Молча постояли на краю обрыва, молча влезли в машину. Отъезжая, Саня еще раз длинно просигналил.
Едва выскочили на равнину, к Сане вновь вернулось веселое настроение. Задымилась в зубах папироса, правая рука повисла на спинке сиденья.
— Эх, Рома, — говорил Саня, — жаль, что мы с тобой в колхоз к чукчам не проскочили! Морская охота, я тебе скажу, это вещь. Один раз я с шефом попал… Да, ты по-чукотски калякаешь?
— Нет, откуда же, — ответил Завьялов, думая о погибшем шофере Мите Иванове и о том, чем могла кончиться Санина бесшабашность.
— Ну, это — пустяк дело, — продолжал Саня, не замечая перемены в настроении Завьялова. — Лично я в два приема выучился. Первый раз, как сейчас помню…
— И хорошо чукотский знаешь? — отрешенно спросил Завьялов.
— Вопрос!.. Ты слушай, какая штука со мной в этом смысле приключилась.
Завьялов слушал, но в блокнот ничего уже не записывал, время близилось к вечеру: воздух заголубел, как бы остекленел, хотя по-прежнему был резко прозрачным. Солнце распухло и налилось густой кровью, рядом с ним появился тугой белый шар луны в ярком зеленом ободе.
— Э, никак, попутчик попался. Подхватим? — неожиданно прервал свою речь Саня и, не дожидаясь согласия Завьялова, затормозил!
Широкоскулый старик в кухлянке и торбасах подхватил с обочины меховой мешок с каким-то грузом и прытко заспешил к машине.
— Етти! — распахнув дверцу, весело поздоровался с ним по-чукотски Саня, а по-русски спросил: — Куда, батя, на рудник?
Старик часто закивал, что-то гортанно говоря и показывая на свой мешок, захлестнутый кожаной бечевкой.
— Ну, садись, садись, подвезем! — Саня вышел из машины, открыл заднюю дверцу.
Старик заулыбался, снова показывая на мешок и что-то часто-часто говоря.
— Давай, давай! — ответил ему Саня, забрасывая на заднее сиденье его мешок, потом подтолкнул туда же слегка упиравшегося старика.
«Газик» покатил дальше.

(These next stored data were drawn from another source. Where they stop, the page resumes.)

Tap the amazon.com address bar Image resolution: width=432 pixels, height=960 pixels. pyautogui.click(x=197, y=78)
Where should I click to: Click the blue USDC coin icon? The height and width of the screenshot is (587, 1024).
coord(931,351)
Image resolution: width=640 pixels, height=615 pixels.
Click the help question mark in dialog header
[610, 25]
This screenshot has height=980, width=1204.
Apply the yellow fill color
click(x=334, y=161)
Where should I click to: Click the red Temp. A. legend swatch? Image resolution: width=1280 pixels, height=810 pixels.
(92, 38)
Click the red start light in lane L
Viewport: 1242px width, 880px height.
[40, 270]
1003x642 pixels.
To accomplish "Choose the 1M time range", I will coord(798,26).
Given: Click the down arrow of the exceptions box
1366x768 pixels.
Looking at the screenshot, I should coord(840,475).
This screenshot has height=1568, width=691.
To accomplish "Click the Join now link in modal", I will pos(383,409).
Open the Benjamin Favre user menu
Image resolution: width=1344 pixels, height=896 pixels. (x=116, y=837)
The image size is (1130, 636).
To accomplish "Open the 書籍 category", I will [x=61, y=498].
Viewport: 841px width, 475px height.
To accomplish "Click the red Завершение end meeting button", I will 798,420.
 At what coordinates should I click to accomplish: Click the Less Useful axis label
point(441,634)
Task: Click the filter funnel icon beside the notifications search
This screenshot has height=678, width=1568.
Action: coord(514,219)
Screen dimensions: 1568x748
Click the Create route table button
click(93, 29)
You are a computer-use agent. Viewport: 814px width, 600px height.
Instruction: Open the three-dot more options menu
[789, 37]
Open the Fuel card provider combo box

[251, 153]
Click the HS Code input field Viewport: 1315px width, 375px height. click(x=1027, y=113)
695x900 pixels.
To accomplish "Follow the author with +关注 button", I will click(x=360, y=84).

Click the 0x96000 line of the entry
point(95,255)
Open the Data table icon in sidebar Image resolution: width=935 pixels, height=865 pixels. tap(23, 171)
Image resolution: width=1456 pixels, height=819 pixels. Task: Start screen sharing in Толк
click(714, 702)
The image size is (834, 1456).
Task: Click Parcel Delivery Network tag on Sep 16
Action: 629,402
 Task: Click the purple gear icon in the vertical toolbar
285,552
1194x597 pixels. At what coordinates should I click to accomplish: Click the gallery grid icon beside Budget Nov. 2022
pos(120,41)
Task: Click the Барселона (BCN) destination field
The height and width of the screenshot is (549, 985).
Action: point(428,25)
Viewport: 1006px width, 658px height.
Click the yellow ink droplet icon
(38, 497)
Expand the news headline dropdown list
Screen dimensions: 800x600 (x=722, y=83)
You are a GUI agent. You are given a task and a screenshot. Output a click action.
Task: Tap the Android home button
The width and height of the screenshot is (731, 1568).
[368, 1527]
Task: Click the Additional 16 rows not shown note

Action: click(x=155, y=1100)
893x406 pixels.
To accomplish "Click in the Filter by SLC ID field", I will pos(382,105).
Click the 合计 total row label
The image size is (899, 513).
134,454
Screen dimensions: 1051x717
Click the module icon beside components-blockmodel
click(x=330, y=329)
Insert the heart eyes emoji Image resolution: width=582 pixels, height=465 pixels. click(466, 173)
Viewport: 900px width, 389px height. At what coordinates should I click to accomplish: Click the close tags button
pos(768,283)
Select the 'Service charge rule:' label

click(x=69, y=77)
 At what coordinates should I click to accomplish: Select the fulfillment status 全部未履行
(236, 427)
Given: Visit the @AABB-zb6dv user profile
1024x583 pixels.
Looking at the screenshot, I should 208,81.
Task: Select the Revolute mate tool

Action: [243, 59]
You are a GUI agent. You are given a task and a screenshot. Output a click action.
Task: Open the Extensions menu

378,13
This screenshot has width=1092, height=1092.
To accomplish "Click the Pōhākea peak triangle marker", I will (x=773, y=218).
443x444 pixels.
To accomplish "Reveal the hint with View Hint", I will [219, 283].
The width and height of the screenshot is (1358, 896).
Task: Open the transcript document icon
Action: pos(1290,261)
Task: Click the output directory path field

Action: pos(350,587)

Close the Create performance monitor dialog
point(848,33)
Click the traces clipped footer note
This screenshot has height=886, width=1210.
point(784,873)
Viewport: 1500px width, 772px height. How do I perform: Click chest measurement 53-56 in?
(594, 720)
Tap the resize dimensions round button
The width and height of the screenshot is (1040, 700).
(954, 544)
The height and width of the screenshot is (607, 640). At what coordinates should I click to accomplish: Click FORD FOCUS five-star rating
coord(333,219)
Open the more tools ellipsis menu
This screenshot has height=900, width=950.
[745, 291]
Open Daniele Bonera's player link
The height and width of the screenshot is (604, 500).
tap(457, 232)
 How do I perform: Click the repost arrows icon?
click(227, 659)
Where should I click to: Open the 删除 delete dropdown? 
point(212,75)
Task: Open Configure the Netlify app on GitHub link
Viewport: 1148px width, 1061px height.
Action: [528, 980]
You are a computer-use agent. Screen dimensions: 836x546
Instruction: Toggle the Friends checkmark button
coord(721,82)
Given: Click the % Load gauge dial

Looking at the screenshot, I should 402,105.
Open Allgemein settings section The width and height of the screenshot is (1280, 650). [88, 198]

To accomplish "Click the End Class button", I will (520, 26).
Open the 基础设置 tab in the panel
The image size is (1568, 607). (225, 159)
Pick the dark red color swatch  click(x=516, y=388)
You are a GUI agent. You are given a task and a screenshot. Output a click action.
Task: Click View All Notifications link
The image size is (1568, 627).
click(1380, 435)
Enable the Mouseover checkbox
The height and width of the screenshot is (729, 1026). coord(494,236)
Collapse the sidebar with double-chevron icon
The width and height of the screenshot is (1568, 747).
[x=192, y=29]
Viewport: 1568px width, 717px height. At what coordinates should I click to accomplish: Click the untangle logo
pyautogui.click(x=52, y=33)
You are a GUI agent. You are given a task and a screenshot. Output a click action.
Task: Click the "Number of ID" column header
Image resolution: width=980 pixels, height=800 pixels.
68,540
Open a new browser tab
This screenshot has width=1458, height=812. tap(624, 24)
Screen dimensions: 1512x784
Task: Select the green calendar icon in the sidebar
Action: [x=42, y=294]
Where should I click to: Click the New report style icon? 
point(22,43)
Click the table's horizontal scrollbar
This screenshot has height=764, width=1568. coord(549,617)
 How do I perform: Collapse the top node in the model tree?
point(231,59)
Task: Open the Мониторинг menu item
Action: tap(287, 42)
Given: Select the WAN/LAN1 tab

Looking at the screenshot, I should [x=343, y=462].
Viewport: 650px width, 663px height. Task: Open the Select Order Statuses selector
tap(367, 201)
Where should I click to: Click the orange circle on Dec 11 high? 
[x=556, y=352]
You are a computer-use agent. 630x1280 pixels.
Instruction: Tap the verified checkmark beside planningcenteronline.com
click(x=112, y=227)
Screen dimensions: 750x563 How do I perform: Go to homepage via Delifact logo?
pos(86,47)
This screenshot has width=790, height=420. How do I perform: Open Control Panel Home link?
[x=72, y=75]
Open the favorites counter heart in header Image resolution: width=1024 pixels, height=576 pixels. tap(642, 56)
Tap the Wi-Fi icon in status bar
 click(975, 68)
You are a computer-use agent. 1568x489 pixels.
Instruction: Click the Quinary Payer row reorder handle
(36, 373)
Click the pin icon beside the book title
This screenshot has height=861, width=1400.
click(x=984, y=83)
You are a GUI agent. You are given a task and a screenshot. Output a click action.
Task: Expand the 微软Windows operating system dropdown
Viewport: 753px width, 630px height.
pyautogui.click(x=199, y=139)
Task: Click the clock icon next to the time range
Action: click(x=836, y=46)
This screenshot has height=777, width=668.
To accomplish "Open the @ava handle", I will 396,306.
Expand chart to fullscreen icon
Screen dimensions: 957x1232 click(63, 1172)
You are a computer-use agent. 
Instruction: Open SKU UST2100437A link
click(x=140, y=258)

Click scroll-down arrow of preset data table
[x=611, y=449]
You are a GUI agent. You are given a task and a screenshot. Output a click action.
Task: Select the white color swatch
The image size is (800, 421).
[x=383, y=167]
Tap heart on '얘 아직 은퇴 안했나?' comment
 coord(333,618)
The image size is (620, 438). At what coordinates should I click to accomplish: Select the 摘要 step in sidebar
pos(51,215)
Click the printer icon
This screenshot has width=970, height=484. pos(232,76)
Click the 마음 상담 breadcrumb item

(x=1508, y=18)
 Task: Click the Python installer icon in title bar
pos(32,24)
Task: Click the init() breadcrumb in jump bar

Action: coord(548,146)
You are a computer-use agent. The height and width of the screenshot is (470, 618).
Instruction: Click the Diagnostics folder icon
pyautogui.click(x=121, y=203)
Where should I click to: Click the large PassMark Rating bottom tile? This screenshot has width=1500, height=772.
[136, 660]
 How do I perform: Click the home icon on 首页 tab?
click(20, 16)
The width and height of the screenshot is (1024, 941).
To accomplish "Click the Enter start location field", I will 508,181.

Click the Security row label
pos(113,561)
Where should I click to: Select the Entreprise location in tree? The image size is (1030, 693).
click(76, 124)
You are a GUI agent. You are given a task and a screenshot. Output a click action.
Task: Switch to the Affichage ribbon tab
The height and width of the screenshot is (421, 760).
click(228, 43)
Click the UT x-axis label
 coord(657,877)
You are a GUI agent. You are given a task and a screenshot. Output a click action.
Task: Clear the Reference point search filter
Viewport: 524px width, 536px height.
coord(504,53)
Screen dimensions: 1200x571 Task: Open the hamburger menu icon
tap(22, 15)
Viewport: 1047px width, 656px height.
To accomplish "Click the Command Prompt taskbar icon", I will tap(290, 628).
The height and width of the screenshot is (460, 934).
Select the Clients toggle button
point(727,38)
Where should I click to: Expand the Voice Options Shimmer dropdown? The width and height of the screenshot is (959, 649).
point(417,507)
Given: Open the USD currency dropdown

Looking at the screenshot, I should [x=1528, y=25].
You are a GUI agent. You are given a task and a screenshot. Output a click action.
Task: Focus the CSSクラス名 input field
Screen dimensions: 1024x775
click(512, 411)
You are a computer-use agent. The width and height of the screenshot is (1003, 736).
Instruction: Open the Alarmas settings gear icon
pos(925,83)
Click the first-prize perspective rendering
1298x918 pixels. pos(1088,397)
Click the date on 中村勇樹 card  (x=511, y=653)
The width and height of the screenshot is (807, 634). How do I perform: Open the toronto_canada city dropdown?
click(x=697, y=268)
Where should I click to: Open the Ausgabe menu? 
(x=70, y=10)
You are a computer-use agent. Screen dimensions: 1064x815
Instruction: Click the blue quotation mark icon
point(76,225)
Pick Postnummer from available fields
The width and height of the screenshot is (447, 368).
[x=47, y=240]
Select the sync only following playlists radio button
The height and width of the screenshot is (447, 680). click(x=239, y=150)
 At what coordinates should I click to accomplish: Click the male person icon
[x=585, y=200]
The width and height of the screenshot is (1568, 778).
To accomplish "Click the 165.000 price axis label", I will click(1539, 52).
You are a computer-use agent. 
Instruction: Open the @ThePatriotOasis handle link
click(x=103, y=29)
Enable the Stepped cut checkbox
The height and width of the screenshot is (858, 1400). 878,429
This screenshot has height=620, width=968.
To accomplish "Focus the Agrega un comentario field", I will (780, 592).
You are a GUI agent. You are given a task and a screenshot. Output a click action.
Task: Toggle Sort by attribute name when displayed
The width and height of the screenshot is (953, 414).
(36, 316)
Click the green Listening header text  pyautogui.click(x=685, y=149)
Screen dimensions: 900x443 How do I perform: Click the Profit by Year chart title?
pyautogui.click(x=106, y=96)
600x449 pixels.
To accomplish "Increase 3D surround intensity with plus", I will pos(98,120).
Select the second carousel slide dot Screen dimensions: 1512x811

Завьялов с интересом обернулся к старику.
— Далеко собрался, отец?
Старик заерзал на сиденье и, тревожно взмаргивая узкими глазами, быстро проговорил:
— Пон-пон, пон-пон!..
— А сам откуда? — Завьялов улыбнулся, хотя уже понял, что спутник не знает русского.
— Пон-пон, пон-пон!.. — опять заерзал старик, страдальчески морщась и тыча рукой в мешок.
— Пастух он, тут где-то оленье стадо ходит, — объяснил Завьялову Саня. Стадо в этих местах он видел недели две назад, когда возил на рудник Ивана Андреевича.
— А что такое пон-пон? — спросил его Завьялов.
— Гроб по-ихнему, — не задумываясь, ответил Саня. Чукотского языка он, конечно, не знал, но слово показалось ему знакомым. Похоже, его часто повторяли у гроба трагически погибшего на морской охоте бригадира зверобоев.
Завьялов снова обернулся к старику. Тот сидел, присмирев, скорбно сморщив скуластое лицо, а в уголках его щелистых глаз висело по слезинке.
— Да-а… — вздохнул Завьялов, сочувствуя горю старика.
Саня тоже вздохнул, потом сказал:
— Они раньше как покойников хоронили? В сопку отвезут без всякого гроба, камнями приложат — и с приветом!.. Теперь, вишь, он гроб едет заказывать… в землю стали. Это, я тебе замечу, тоже пока слабо описано. — Саня поднес ко рту пачку «Беломора» и, встряхнув ее, ловко выхватил папиросу.
— Папьи-ро-са!.. — оживился вдруг старик и быстро заговорил, указывая рукой то на себя, то на Саню… — Папьироса пон-пон, пон-пон папьироса!..
— Верно, батя, закури, тоску придавишь. — Саня подал старику «беломорину» и поднес ему огонек зажигалки.
Старик запыхал папиросой, заулыбался, закивал головой и вдруг стал быстро развязывать мешок. Он вытащил из него крепенький гриб на белой прямой ножке, протянул его Сане, говоря:
— Пон-пон папьироса, папьироса пон-пон!..
Внезапно Саня все понял. Лицо его затянуло краской. Но отступить и признаться он уже не мог, и потому на недоуменный взгляд Завьялова он небрежно ответил:
— Знакомым на рудник грибы везет… чтоб с гробом помогли, — И обернулся к старику: — Ясно, батя, скоро прибудем: Тут десяток километров осталось…
В поселок горняков въехали во втором часу ночи. Было так же светло, как и днем. Солнце еще не садилось, но все же намного продвинулось к земле, оставив луну одиноко висеть посреди неба. Людей на улицах не было — спали. Саня подвел «газик» к Дому приезжих.